Ten hours before her turn on Today, Poehler was at the Upright Citizens Brigade Theater, a basement under a supermarket in the Chelsea neighborhood of Manhattan, where her improv group, named ASSSSCAT!, plays two regular Sunday-night shows. Like all good improvisational comedy, ASSSSCAT! combines elements of a jam session, a Quaker meeting, and a Dadaist party trick, and Poehler's most memorable bits of nonsense that evening found her emerging—instinctually, it seemed—into the role of a surly homegirl. At one moment, for instance, she was a Starbucks barista, and a customer asked if his double latte was ready. She snapped, "Does it look ready?" and got a big laugh for it, the joke being all in the attitude problem.
This is the energy crucial to making her new film, Baby Mama, somewhat tolerable. Her low-class surrogate mom Angie—who, not incidentally, drinks her Dr. Pepper from the same Big Gulp cup that Britney was sippin' on in her divorce lawyer's office on SNL—is like a truant at the academy of Dr. Henry Higgins. I like her truculence (the multiple spit takes that follow when Kate, Tina Fey's infertile career woman, tries to feed her a prenatal vitamin slightly smaller than a hockey puck), and I love her wailing (a scene of Angie cringing against the bathroom wall, more terrified than Janet Leigh, as Kate assaults her with a hand-held shower head, washing out toxic hair dye). You could imagine the very talented Amy Sedaris in the role of Angie, but she would make it something else, an eccentric bit of grotesquery, where Poehler speaks to—and for—everyone's inner child.

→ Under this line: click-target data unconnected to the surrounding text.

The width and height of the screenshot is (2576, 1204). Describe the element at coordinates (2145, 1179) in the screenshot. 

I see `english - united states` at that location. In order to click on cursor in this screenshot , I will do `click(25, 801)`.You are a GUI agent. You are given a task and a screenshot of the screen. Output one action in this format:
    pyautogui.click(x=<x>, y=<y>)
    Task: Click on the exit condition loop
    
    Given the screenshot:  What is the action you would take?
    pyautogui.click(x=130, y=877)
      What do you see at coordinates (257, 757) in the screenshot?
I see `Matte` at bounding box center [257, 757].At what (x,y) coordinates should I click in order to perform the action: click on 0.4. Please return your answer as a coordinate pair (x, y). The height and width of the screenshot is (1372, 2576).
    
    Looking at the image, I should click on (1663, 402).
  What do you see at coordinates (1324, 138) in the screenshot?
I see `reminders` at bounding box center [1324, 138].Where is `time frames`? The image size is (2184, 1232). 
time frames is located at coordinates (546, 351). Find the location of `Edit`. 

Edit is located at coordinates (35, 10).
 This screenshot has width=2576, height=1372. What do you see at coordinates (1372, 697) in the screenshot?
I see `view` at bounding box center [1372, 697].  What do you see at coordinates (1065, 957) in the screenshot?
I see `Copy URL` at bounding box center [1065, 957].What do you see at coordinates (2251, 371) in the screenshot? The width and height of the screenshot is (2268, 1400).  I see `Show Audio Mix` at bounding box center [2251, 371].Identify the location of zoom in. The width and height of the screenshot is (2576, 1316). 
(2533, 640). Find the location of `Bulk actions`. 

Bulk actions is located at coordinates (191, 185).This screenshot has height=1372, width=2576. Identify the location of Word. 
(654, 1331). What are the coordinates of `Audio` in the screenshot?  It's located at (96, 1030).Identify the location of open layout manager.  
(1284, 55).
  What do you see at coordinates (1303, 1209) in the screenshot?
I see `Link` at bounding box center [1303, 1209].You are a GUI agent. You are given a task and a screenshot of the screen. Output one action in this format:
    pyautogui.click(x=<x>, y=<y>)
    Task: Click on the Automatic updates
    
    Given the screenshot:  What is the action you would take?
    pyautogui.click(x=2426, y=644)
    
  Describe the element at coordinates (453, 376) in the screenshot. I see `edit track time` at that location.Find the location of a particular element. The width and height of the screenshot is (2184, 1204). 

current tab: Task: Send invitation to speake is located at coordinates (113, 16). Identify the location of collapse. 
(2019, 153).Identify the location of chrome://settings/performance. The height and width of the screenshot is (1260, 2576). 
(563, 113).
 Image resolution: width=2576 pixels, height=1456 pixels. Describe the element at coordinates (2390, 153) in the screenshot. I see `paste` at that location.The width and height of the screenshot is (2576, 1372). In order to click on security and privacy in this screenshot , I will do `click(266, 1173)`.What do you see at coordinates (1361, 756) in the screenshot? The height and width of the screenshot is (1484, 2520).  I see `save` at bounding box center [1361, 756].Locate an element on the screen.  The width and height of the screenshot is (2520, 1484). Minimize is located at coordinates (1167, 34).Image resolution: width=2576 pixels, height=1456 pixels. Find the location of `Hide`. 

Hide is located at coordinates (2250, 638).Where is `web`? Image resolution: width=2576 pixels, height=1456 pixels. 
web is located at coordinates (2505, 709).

And now, actual children can get in on the fun. On a new animated series titled The Mighty B! (Nickelodeon, Saturdays at 10:30 a.m. ET), Poehler gives voice to one Bessie Higgenbottom, a gap-toothed 9-year-old who is somewhat confined to the margins of polite society on account of being monstrously hyper. A member of a Brownies-type outfit called the Honeybees, Bessie sometimes imagines herself as an overmuscled superhero with an insect disguise and always makes herself a nuisance. A coming episode finds Bessie excited that she finally might have grown to a height that would allow her on a good roller coaster. Looking in the mirror, she pumps herself up, "Who's tall enough? Who's tall enough?" Then she grabs a bucket and practices her motion-sickness vomiting technique, just in case. Finally, she turns to her brother (voiced by Andy Richter) and her sad dog (named Happy) and heaves a gangsta-style, "Let's do this!" It's all inordinately charming, and further evidence that Ms. Poehler has had the good grace to never grow up.